ARTIKEL:
Lalu lo melihat sususan lego lo yang sudah setengah jadi, atau rumah impian lo yang tinggal 50%, atau ribuan kata yang sudah lo tulis dan tinggal beberapa ribu lagi.
If it were easy, it wouldn’t be amazing, you said.
But is this one worth suffering for?
Biasanya orang akan menyebutkan “we’re just getting started” ketika sudah mencapai sesuatu, karena melakukan sesuatu selalu menjadi estafet: berakhirnya yang satu menjadi awal yang satu lagi. Apakah perlu dilanjutkan atau tidak, itu adalah cerita lain.
Mungkin dari berhenti meminum alkohol dan rokok demi memulai kehidupan yang lebih sehat, berhenti bermaksiat demi memulai kehidupan yang lebih agamais, berhenti mengejar seseorang demi mendukung pilihannya—ok that was personal.
Apakah kita ketika “menyelesaikan sesuatu” benar-benar selesai? No, kita baru saja memulai. Akan ada yang lebih parah lagi dari itu. JUST LOOK AT YOUR JIRA LOL LMAO LGTM RTFM ROFL
Kehilangan terkadang menjadi sesuatu yang baik, atau yang buruk—you have a choice. Diawal akan selalu terasa, dan pada akhirnya akan terbiasa. Sebagaimana mengakhiri sesuatu untuk memulai sesuatu, terkadang, kehilangan sesuatu mengarahkan ke menemukan sesuatu.
Mungkin seperti menemukan Airpods gen 3 di tokped dan gak sengaja checkout setelah kehilangan sebelah yang pro di Transjakarta?
Gue pribadi senang mengambil resiko. Dan berdasarkan pengalaman, gue lebih menyesal tidak melakukan sesuatu daripada telah melakukan sesuatu.
Sejujurnya gue akan lebih menyesal tidak pernah mengambil bangku perkuliahan daripada tidak menyelesaikannya, sekalipun sudah relatif banyak waktu; uang dan tenaga yang keluar. Gue akan lebih menyesal tidak mengirim lamaran ke pekerjaan impian daripada pernah mengirim dan ditolak.
Tapi mungkin itu adalah bagian yang buruk dari gue: gue hanya akan melakukan sesuatu jika gue pikir itu akan berhasil. Mungkin itulah yang menjadi alasan mengapa gue tidak memiliki gelar SarJaNa KomPuTeR atau tidak mengirim resume ke FAANG. Problemnya adalah, gue bepikir tidak akan berhasil jika gue tidak menikmati prosesnya. Apakah itu sebuah problem?

TUGAS TERTULIS A: Kalimat pertama tulisan tentang menyelesaikan dan memulai sesuatu menyebut beberapa hal yang belum rampung. Sebutkan semuanya.
TUGAS TERTULIS B: Teruskan tulisan tentang menyelesaikan dan memulai sesuatu dari kalimat terakhirnya.
Item berikut tidak ada kaitannya dengan tulisan di atas.

BAHAN YANG DIBERIKAN:
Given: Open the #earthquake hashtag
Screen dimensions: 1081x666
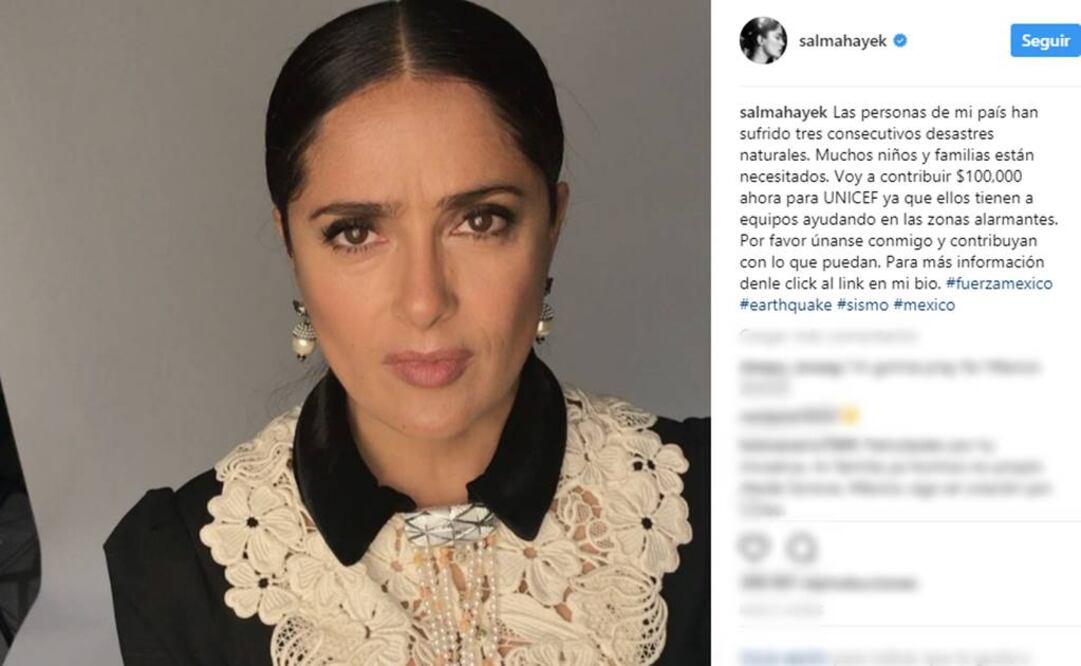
* * *
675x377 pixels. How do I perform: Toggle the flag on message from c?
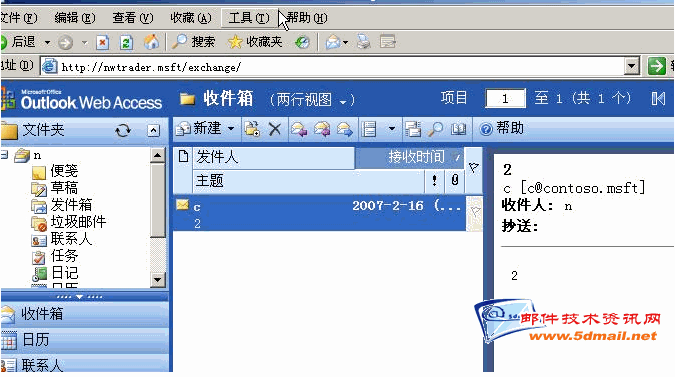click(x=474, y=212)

JAWABAN TERTULIS A: Lego yang sudah setengah jadi, rumah impian yang tinggal 50%, dan ribuan kata yang sudah ditulis dengan sisa beberapa ribu lagi.

JAWABAN TERTULIS B:
Tahun kemarin gagal menerbitkan buku elektronik karena gue pribadi tidak menikmati proses menulis buku… yang struktural. Berkali-kali gagal berhenti merokok karena tidak menikmati proses… menghirup udara segar? Setiap membeli game baru gagal menyelesaikannya sampai tamat karena… males 😎. Different beast. But Zelda BOTW is too cute to finish (ehm, $60).
Ada satu “WIP” yang sepertinya gue sudah tahu akhirnya akan bagaimana.
Gue pribadi senang kenal dengan orang baru, dari yang karena memiliki minat yang sama (programming) sampai yang paling random kenal dari aplikasi kencan, tempat kopi, ataupun stasiun mrt.
Dalam mengenal orang baru gue merasa seperti membaca buku, yang tidak pernah tahu halaman terakhirnya dimana, dan harus mengurutkan sendiri bab yang ada. Dan terkadang, rasa penasaran yang membuat kita tidak berhenti, terus membaca paragraf demi paragraf, membuka lembar demi lembar demi mengira-ngira akhirnya akan bagaimana.
Bukankah itu alasan mengapa kita sampai di paragraf ini, bukan?
Tapi ada alasan lain yang mungkin membuat kita berhenti.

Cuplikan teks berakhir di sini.